Lets say Cog2 wants to use the I2C.
First it loads it's own source,destination etc with the desired data.
Cog 2 sets Bit 1 of Port D (Cog 2 request)
Cog 2 then polls Port D bit 4 until high. (Cog 2 I2C command acknowledged)
Cog 2 now clears Port D bit 1 (request clear)
Cog 2 polls Port D bit 4 until low (I2C task completed)

This way only 1 cog can use I2C at a time. The I2C routine handles theround-robin sharing of the resource and could even give priority to a single cog if needed.

Simple and expandable to 16 lock/flags

Cluso99 · 2014-01-20 23:21

While this would work, it blocks PortD from being used to transfer longs between cogs (using XCHG), which would be preferred.
For this example, it would seem that using a LOCK would be preferable.

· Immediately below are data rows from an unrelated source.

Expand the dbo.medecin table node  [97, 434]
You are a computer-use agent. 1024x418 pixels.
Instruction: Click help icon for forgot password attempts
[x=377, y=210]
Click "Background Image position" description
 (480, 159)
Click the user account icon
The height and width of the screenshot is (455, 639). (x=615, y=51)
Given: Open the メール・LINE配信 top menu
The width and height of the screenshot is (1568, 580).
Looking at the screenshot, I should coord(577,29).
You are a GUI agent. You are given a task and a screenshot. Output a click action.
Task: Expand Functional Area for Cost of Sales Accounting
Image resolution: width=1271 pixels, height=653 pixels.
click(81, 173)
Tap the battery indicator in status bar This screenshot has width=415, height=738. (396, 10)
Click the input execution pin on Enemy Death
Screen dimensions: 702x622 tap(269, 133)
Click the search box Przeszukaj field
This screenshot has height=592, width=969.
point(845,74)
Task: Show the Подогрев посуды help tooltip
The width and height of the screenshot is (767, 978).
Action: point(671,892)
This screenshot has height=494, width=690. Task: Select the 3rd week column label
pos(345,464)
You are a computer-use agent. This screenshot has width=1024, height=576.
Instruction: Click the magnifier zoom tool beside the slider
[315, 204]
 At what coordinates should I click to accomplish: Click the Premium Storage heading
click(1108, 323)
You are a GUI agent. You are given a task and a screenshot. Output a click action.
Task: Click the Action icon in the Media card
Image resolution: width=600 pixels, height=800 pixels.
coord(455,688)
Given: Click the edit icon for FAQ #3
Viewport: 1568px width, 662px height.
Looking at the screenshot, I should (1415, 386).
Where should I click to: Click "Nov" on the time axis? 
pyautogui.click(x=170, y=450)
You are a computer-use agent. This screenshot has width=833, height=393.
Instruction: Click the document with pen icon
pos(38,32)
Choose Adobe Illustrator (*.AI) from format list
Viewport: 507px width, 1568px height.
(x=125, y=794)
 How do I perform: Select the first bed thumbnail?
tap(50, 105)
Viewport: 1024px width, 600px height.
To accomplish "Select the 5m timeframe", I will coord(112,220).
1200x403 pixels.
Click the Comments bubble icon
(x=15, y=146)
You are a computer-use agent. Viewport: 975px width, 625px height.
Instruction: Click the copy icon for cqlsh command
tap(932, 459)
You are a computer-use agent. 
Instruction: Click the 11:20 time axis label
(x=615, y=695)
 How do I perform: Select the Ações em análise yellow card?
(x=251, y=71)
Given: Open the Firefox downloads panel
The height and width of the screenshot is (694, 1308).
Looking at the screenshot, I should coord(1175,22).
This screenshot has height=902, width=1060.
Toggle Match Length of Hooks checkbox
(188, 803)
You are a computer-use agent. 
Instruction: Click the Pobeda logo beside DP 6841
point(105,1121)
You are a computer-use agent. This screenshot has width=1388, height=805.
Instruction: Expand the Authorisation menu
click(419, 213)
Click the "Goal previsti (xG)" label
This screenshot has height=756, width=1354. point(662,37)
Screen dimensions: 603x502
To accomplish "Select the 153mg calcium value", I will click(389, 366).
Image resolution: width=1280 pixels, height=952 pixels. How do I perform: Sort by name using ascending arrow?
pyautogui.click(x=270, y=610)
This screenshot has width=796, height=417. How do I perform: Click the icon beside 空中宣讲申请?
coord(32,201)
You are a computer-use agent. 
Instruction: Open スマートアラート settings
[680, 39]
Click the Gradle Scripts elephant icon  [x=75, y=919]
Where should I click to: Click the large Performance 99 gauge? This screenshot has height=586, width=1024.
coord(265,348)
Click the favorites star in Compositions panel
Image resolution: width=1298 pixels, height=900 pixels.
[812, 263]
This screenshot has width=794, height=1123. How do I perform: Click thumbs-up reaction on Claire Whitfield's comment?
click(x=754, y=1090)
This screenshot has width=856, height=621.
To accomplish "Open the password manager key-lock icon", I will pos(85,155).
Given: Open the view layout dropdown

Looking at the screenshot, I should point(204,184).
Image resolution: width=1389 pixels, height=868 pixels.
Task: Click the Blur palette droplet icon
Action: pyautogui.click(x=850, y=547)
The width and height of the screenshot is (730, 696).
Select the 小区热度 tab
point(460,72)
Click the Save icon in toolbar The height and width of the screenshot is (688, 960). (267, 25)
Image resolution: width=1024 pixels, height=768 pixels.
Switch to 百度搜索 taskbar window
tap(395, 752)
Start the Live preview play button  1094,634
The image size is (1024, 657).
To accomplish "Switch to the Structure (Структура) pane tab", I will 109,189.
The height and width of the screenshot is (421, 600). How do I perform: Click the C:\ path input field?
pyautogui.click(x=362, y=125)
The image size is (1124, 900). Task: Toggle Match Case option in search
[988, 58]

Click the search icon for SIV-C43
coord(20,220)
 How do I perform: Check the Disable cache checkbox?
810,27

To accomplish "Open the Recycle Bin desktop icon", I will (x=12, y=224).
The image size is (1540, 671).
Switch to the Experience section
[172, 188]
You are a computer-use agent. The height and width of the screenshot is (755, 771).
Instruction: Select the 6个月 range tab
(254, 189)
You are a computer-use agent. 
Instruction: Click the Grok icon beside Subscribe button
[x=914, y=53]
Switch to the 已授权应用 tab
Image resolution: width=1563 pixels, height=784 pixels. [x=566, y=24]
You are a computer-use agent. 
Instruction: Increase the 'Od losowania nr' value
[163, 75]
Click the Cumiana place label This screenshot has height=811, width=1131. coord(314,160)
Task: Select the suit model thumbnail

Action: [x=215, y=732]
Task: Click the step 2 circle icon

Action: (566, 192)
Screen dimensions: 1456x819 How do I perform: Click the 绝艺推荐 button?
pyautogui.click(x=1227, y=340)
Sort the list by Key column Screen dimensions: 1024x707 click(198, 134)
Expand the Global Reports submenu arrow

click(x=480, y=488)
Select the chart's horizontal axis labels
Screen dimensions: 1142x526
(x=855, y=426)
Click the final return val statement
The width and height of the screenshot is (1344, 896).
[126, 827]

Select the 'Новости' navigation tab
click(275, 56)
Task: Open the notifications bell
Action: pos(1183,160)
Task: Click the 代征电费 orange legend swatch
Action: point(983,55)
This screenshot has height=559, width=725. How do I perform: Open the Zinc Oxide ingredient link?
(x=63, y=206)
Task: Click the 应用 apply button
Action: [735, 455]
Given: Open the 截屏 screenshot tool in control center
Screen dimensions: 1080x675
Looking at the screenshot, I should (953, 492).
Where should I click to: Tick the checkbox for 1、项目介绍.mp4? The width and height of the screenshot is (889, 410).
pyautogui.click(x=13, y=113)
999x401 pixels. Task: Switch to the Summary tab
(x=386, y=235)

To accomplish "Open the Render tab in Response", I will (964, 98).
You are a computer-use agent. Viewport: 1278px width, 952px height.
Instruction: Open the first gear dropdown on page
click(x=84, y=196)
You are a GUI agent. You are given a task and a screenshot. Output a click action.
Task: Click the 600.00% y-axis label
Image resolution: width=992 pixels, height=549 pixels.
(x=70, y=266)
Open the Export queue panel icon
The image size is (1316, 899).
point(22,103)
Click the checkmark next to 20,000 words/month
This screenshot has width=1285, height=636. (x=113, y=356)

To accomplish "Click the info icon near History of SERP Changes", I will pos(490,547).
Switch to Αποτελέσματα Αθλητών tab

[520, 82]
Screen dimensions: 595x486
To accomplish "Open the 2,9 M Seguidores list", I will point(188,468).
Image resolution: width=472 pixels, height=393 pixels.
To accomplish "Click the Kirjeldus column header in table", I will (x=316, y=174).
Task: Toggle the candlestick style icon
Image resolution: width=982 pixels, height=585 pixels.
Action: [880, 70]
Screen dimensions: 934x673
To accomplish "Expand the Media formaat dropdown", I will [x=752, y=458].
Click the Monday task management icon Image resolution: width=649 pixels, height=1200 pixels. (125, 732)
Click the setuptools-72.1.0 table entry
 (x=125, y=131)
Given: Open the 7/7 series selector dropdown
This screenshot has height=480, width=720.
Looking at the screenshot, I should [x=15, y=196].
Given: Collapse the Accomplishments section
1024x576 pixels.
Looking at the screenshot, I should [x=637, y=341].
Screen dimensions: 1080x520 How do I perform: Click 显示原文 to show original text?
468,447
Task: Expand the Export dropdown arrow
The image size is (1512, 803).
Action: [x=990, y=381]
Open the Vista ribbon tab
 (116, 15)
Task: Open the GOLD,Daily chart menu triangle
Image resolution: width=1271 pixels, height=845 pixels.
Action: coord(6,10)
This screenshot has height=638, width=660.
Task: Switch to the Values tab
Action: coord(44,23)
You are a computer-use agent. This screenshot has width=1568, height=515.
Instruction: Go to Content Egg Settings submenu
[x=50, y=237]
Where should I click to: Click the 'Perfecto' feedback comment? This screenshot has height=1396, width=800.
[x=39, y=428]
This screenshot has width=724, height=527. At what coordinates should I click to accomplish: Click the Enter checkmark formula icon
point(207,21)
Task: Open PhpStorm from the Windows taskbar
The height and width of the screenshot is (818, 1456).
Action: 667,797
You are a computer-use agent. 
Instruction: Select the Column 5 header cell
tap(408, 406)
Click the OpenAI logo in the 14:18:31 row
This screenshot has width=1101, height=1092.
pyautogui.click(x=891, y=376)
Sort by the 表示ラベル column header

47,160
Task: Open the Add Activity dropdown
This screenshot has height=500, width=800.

The way I read PortD working is that each cog has a PortD 32bit output. So Cog 1 could send a long to Cog 2 and Cog 2 could send a long to Cog1, both in parallel. At the same time Cogs 4 & 7 could do likewise, etc.

It may be better to define what scenarios we are after, and then define what might be a solution...

1. LOCKS: A common resource (such as a driver) being shared amongst tasks.
2. COG COMMS: Transfer of byte/word/longs between cogs (eg FullDuplexSerial fifos)
3. FLAGS: A cog signals to another cog that something is available. When taken, the cog resets the flag.
4. Any others???

If possible, it would be nicer if the support instructions were not considered to be hub based (ie does not sync with hub access) so that it could be faster.

When PortD was proposed, it was because a few of us realised that in P1 if the PortB had been implemented internally we could have made use of it for intercog comms.
Chip implemented it, as almost always, with some extra goodies.
However, now our understanding of just what is possible, I wonder if there might be some better solutions.

Some time ago, I wondered if there might be a small block of ram and flags that could be used for simple cog-cog communication. I thought it would fit nicely in the centre of the die (although the autorouter would likely place it there).
When a location is written by a cog, it would set a flag, and when read by a cog, the flag would be reset. The operation of the flag could be controlled by the special read/write/clear instruction(s) use of its WZ & WC flags.
I would expect a single instruction that had bits for r/w/clear, and that the Z & C flags could be set depending on the "ram flag". The instruction would act as a move from/to cog register and block ram, and the other address would contain the block ram address.
Perhaps one of these 32 bit ram long could be accessed as individual bits, and we could then use this as a resource lock, or an availability flag.

This is just a quick first pass at something to get the discussion going. Thoughts anyone?

Cluso99 · 2014-01-20 23:41

ozpropdev wrote: »

Here is a example use of the Port D XCH as a lock/flag.

Cog 0 - I2C EEPROM driver
Cog 1 to 3 - 3 tasks all requiring I2C access.

Each Cog has it's own source,destinarion,length and command variable (hub based)
Each cog is also allocated 2 bits on Port D for handshaking.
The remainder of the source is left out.